▶ _What to work on_: Take the line with "Where should I click to: Enable" as the first and the last line of the data as the end. Write out both and every line between exactly, except pictures.

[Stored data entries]
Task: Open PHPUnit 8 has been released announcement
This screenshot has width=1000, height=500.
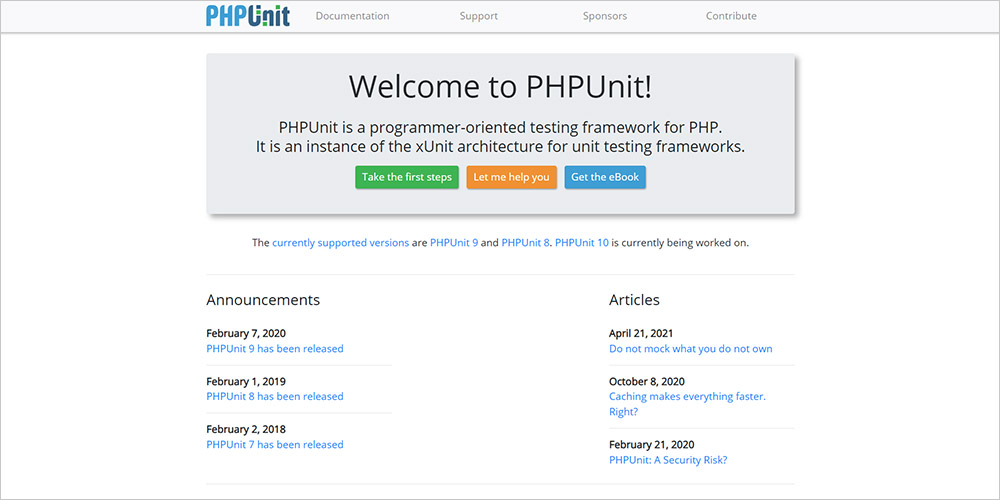Action: coord(275,397)
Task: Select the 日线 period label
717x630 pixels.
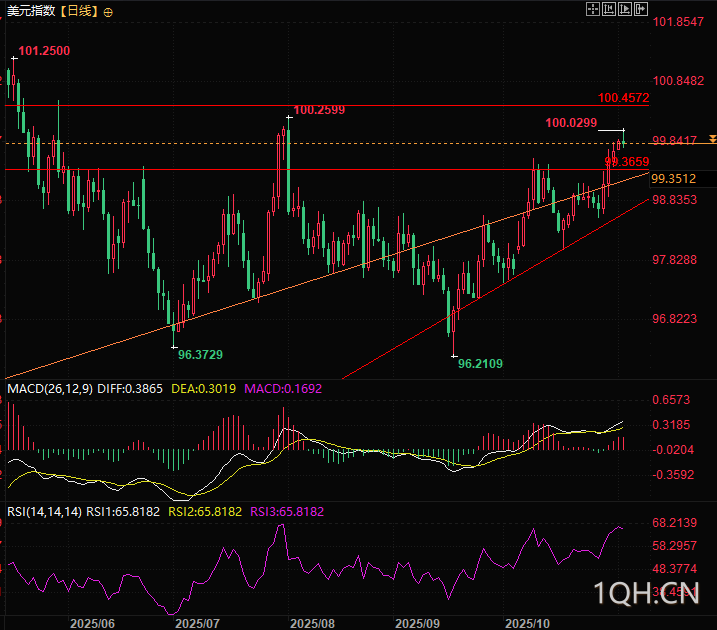Action: (x=79, y=12)
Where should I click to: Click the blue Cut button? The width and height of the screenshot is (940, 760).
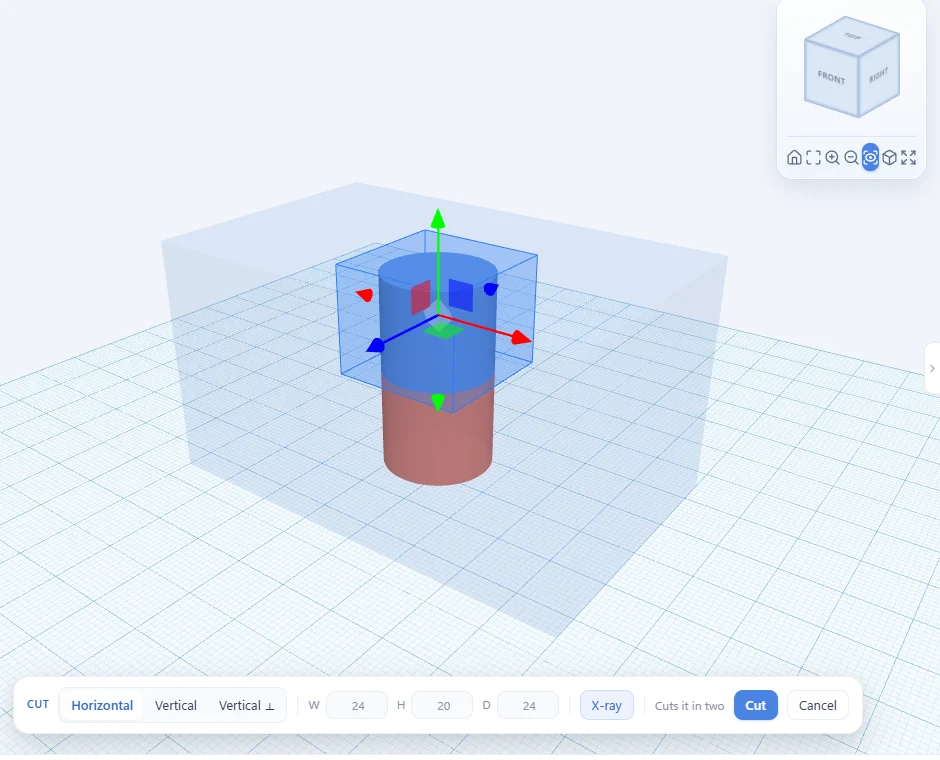coord(755,705)
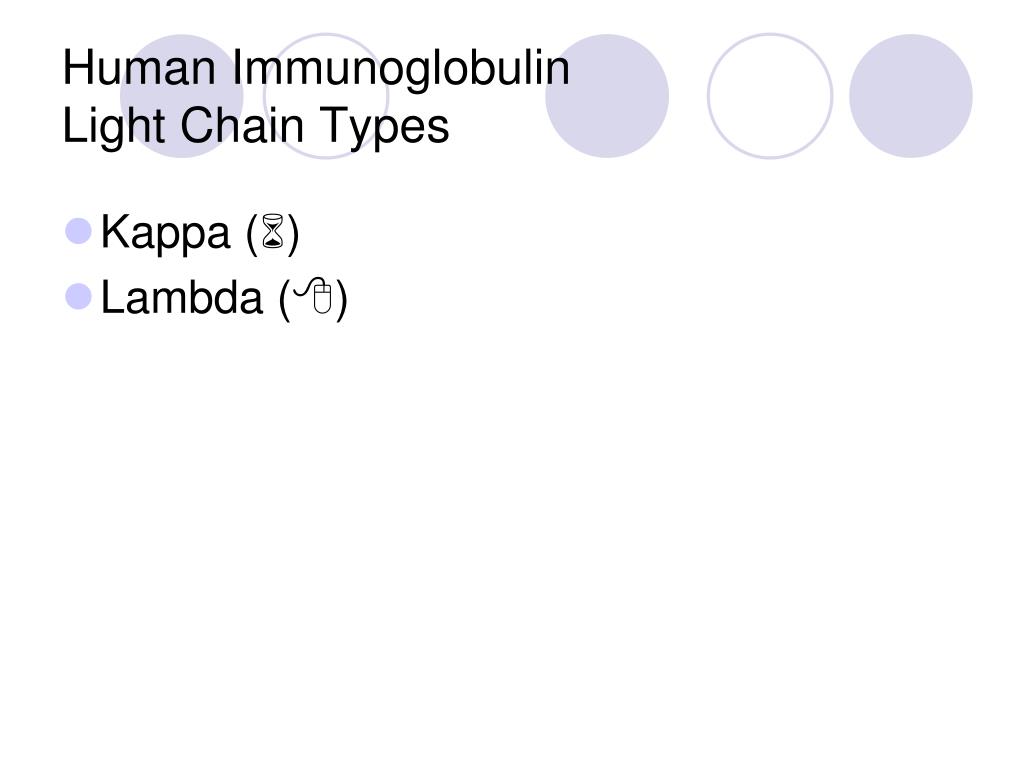Click the title word 'Immunoglobulin'
Screen dimensions: 1024x768
[401, 69]

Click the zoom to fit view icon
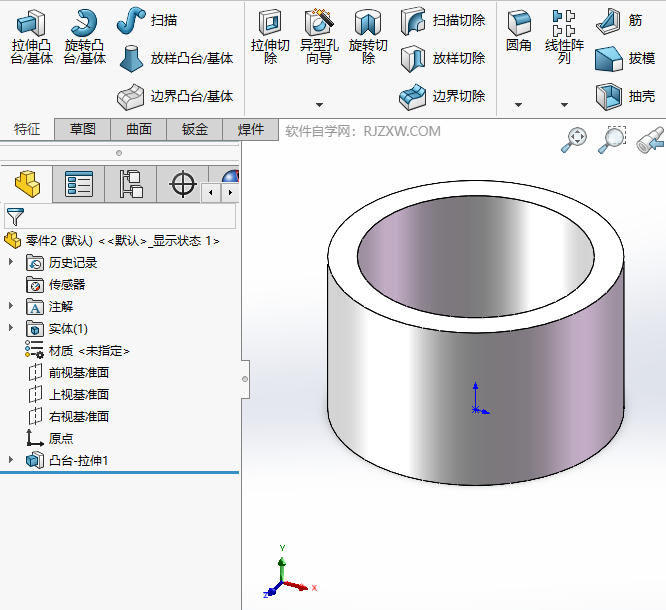coord(574,140)
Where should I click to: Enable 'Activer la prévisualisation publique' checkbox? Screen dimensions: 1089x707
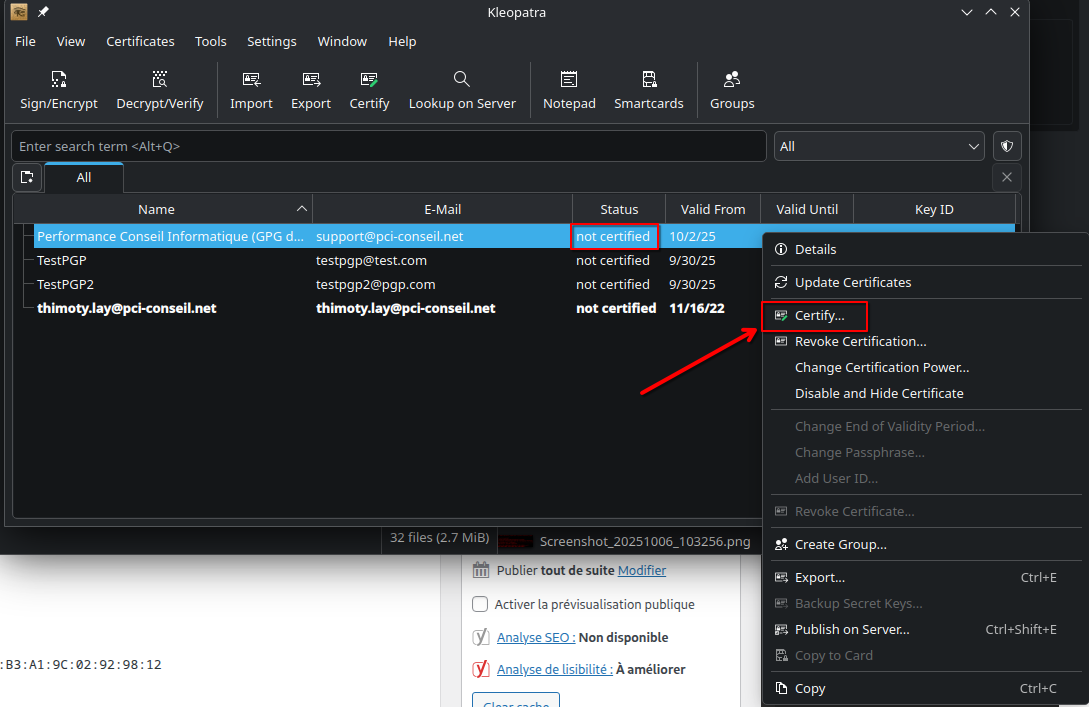[x=480, y=604]
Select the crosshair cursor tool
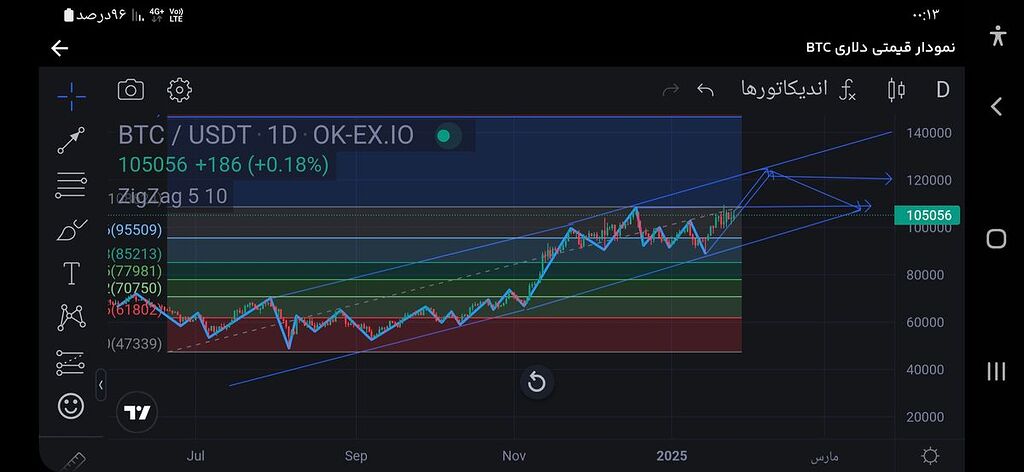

▶ _Written solution_:
Where should I click to: Enable 'Activer la prévisualisation publique' checkbox? Screen dimensions: 1089x707
[x=480, y=604]
Select the crosshair cursor tool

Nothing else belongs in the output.